Source records:
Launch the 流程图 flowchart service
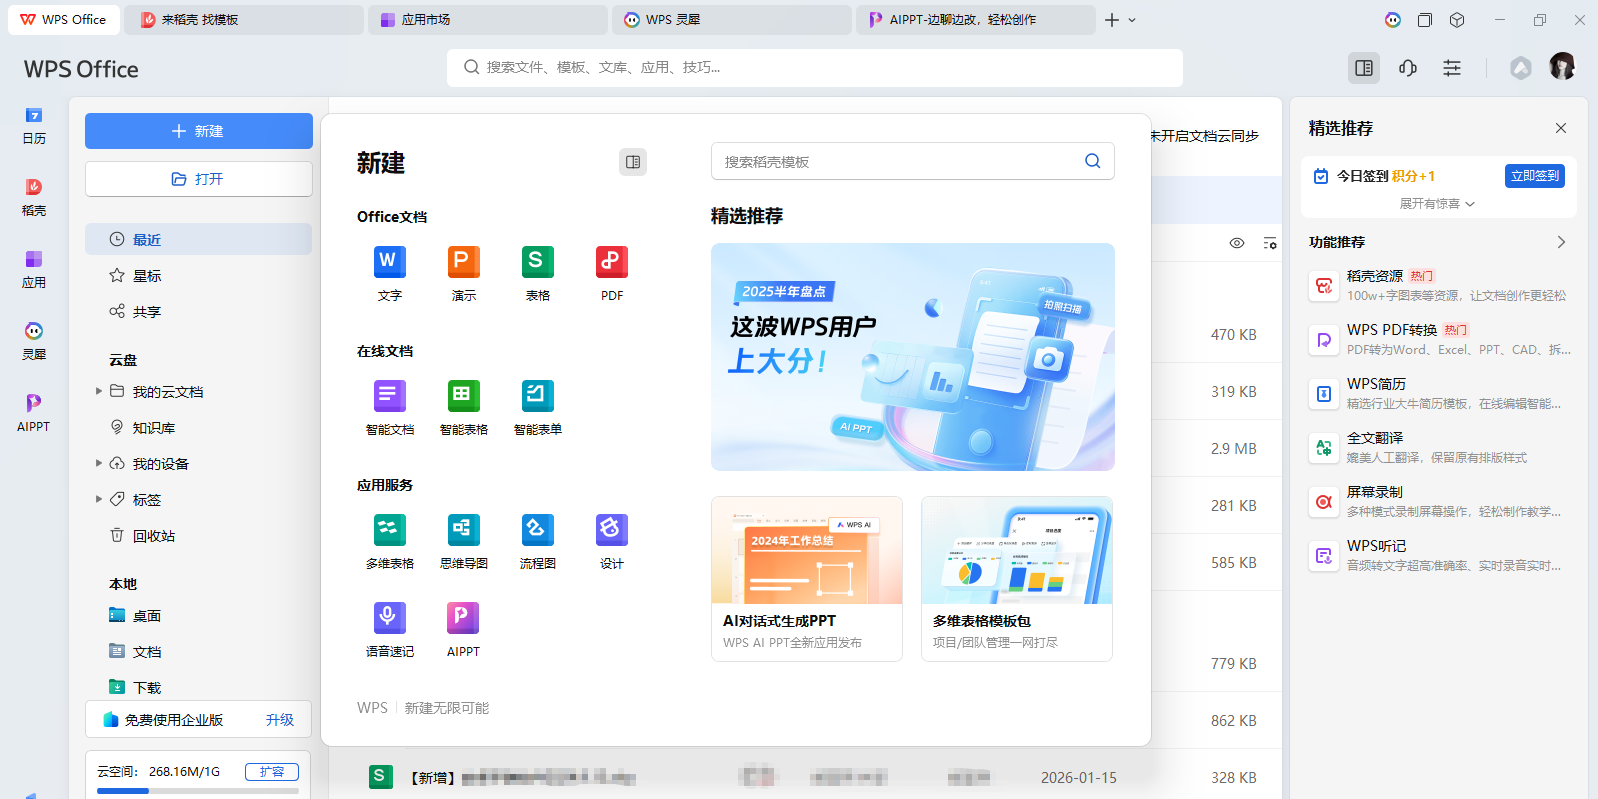1598x799 pixels. pyautogui.click(x=537, y=530)
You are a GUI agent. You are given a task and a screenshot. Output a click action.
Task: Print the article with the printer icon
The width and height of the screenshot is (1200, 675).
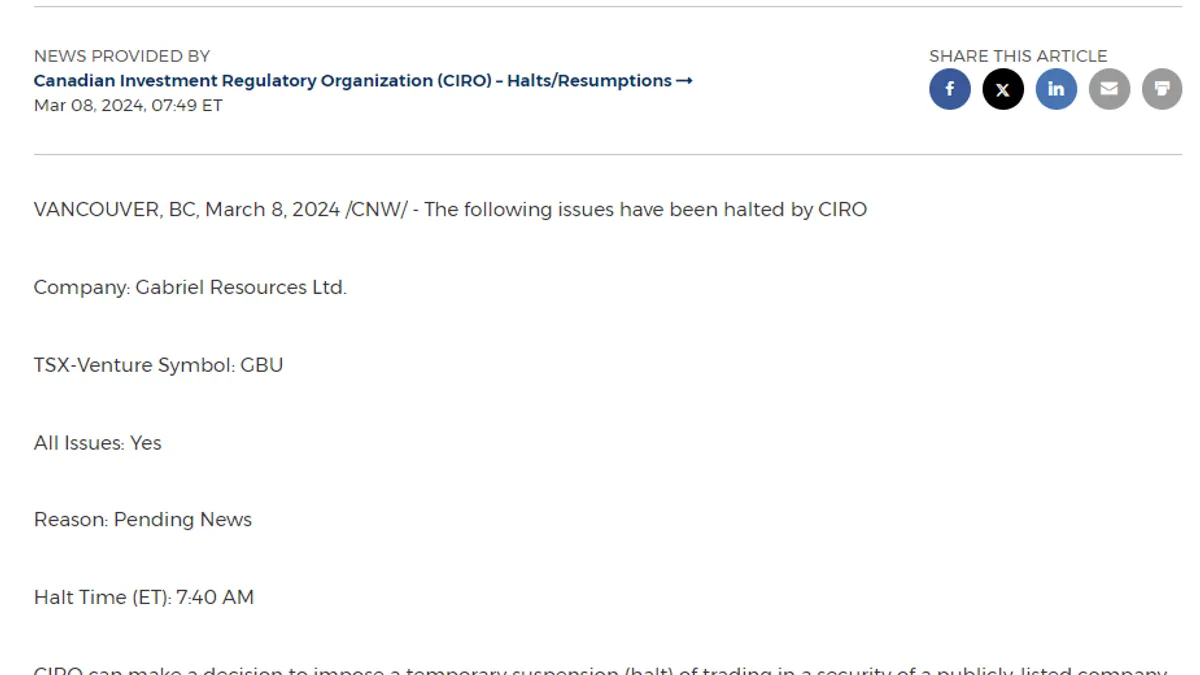pyautogui.click(x=1162, y=89)
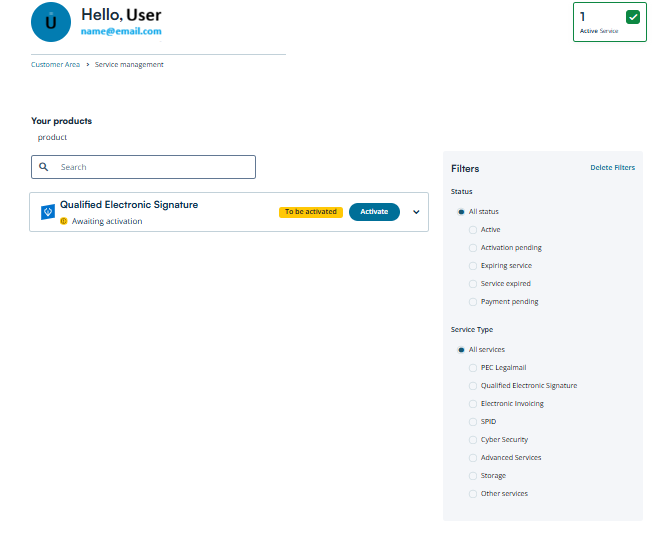Open the Service management breadcrumb item

[x=129, y=65]
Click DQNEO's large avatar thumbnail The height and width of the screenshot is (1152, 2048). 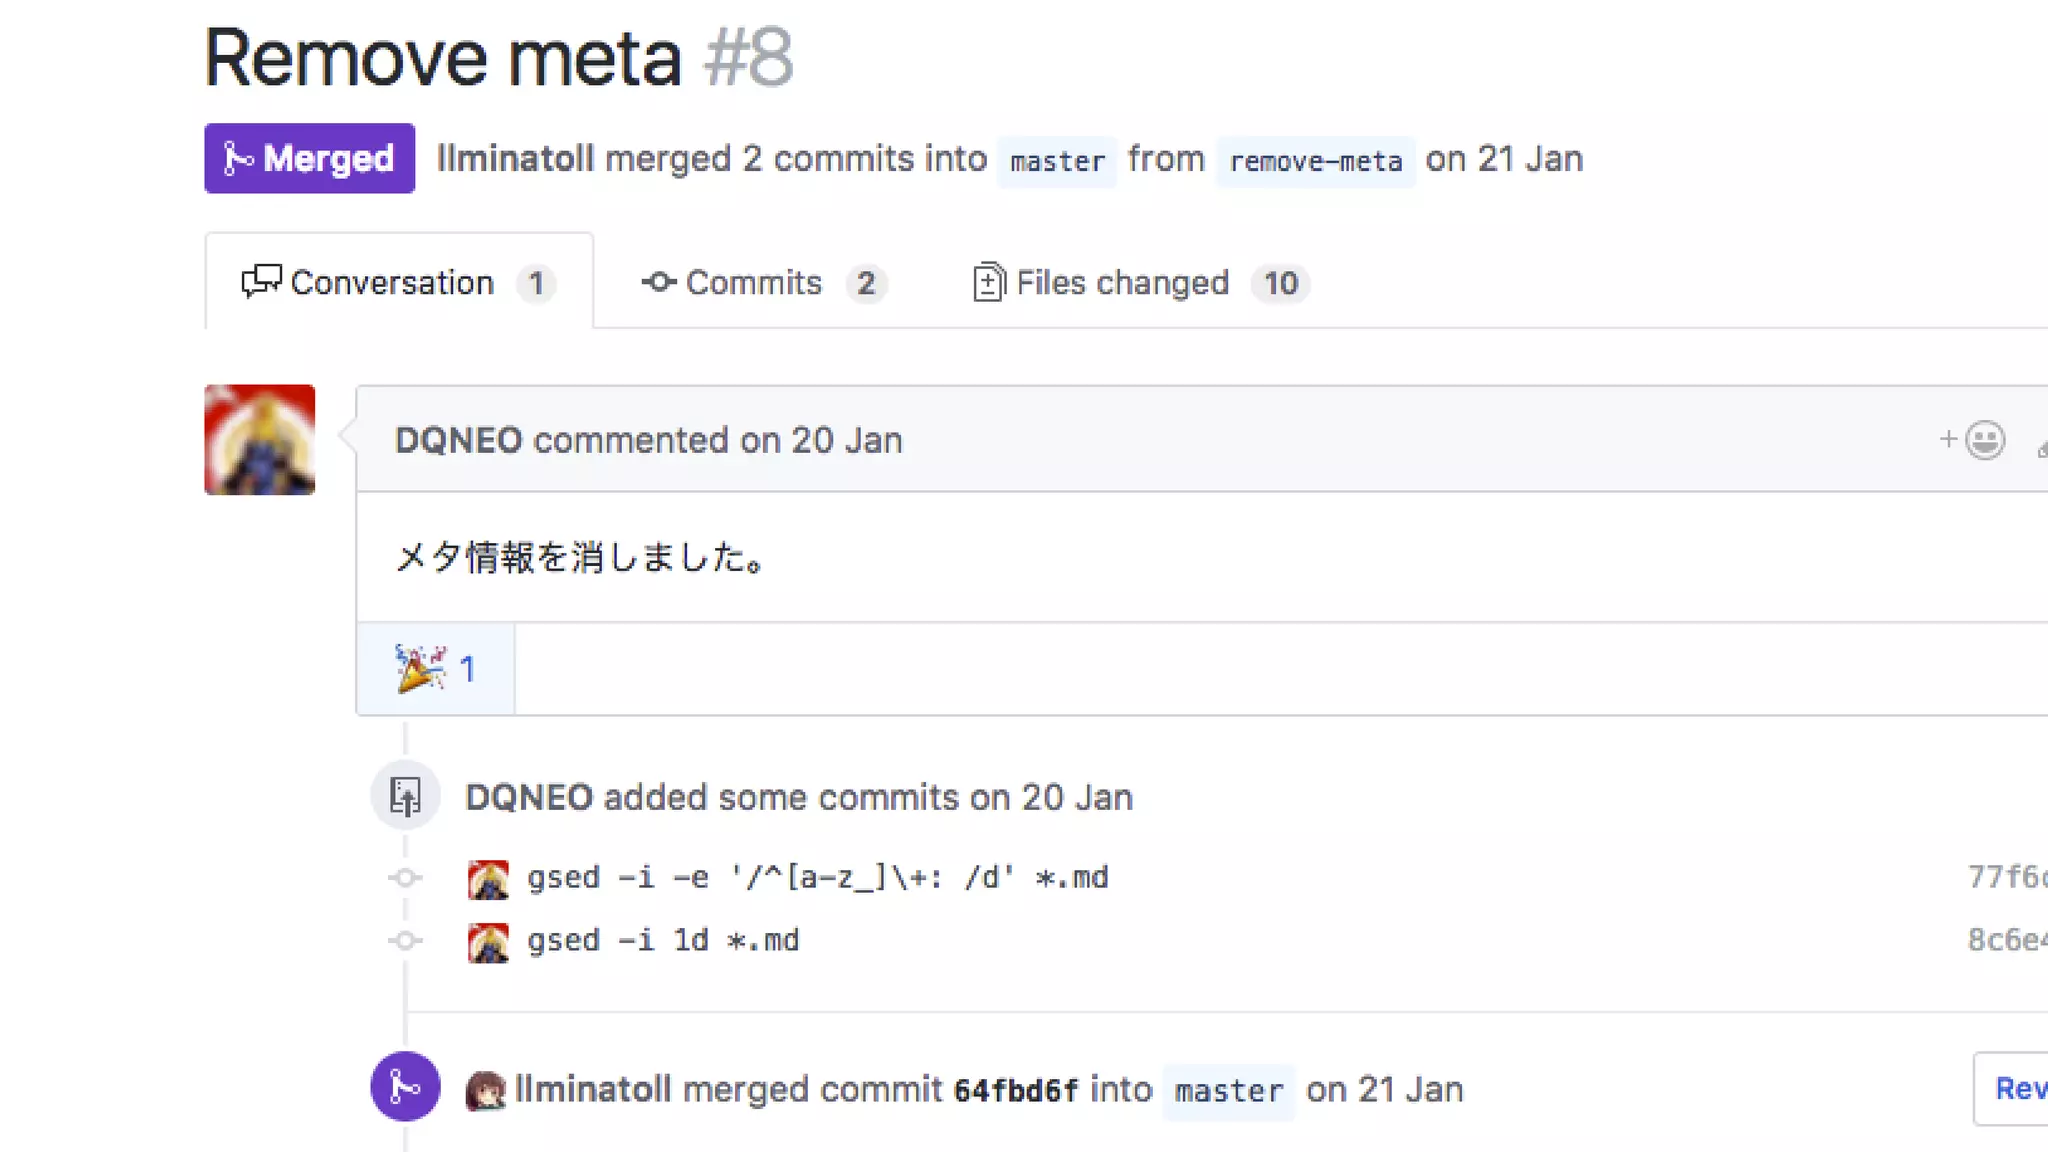point(260,440)
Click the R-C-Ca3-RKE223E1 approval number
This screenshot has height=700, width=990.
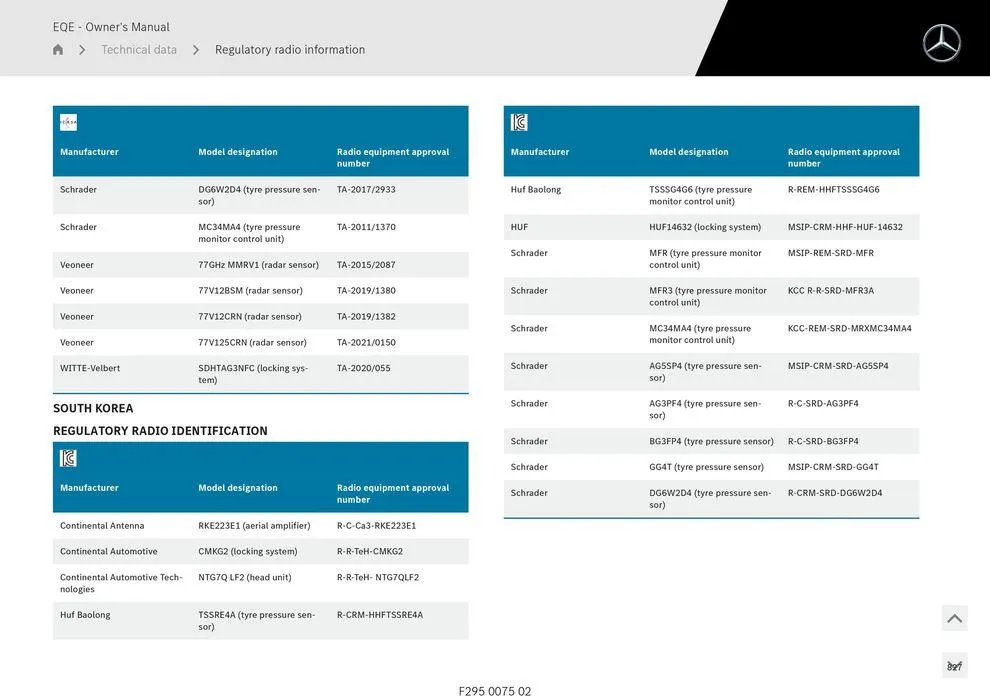coord(376,526)
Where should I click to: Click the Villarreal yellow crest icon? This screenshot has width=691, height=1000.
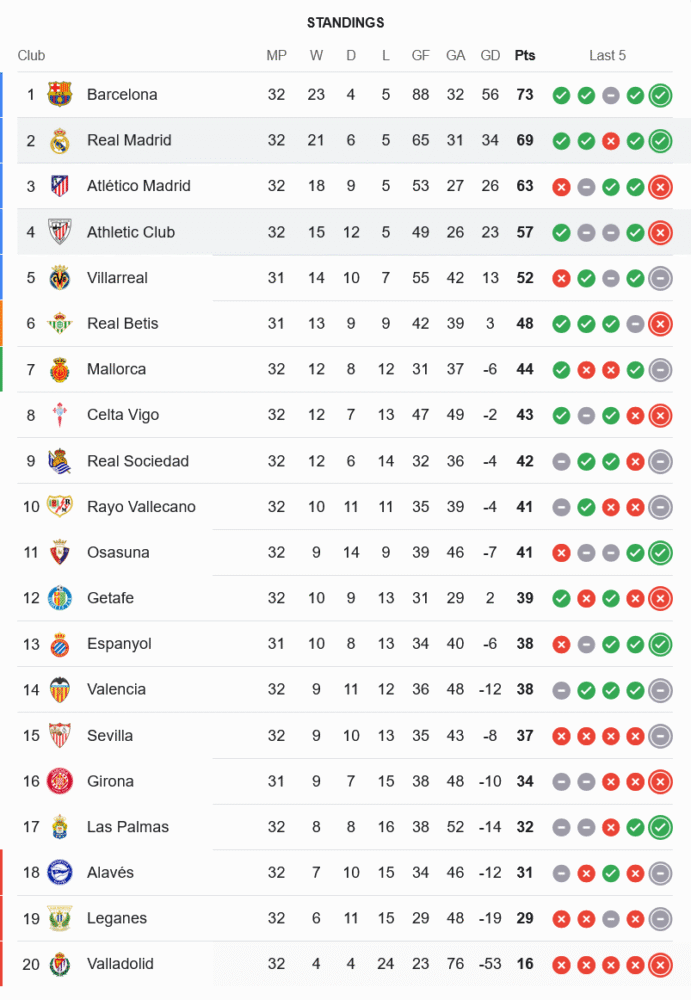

Task requirements: Find every line in the records above that contains the word "icon", and copy each one.

Response to the task:
Task: Print the article with the printer icon
Where should I click to: Click the Villarreal yellow crest icon? This screenshot has width=691, height=1000.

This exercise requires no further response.